Venticinque anni dal tuo primo album, rimorsi o rimpianti?
«Non ha senso avere rimpianti. Lo dico sempre pure a mia madre che, ogni tanto, mi parla dei suoi rimpianti. Guardarsi indietro e dire:”Ho sbagliato. Ho fatto quello o questo”. Non serve a niente, solo ad arrovellarsi il cervello e portarsi sofferenza. Quello che si è fatto è stato in un momento in cui eravamo convinti. Il passato serve per diventare quello che sei nel presente o nel futuro. Ho iniziato giovanissima, a diciannove anni, ho partecipato a progetti indipendenti, su etichette di culto come la UMM quando avevo vent'anni. Prima ancora facevo la vocalist in teatro e poi, venticinque anni fa, l'uscita del mio primo album. Tutto quello che ho fatto, è servito per arrivare oggi a quella che sono, non si può vivere di rimpianti».

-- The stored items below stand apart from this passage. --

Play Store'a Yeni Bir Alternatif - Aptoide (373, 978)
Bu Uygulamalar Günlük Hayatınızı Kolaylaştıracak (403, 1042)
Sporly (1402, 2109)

So che sei appassionata di serie TV. Qual è la tua preferita?
«Non sono proprio un'appassionata, tra l'altro guardo pochissima televisione, giusto la sera, non la accendo mai prima. Guardo un Tg e poi una serie o un film. In questo periodo che, abbiamo rivoluzionato le nostre giornate e le nostre nottate, io poi non vado a letto tardi ma ho prolungato i miei orari. Posso dire quelle che ho visto in questo periodo che mi sono piaciute molto, Ozark, Unorthodox e adesso sto vedendo The Sinner».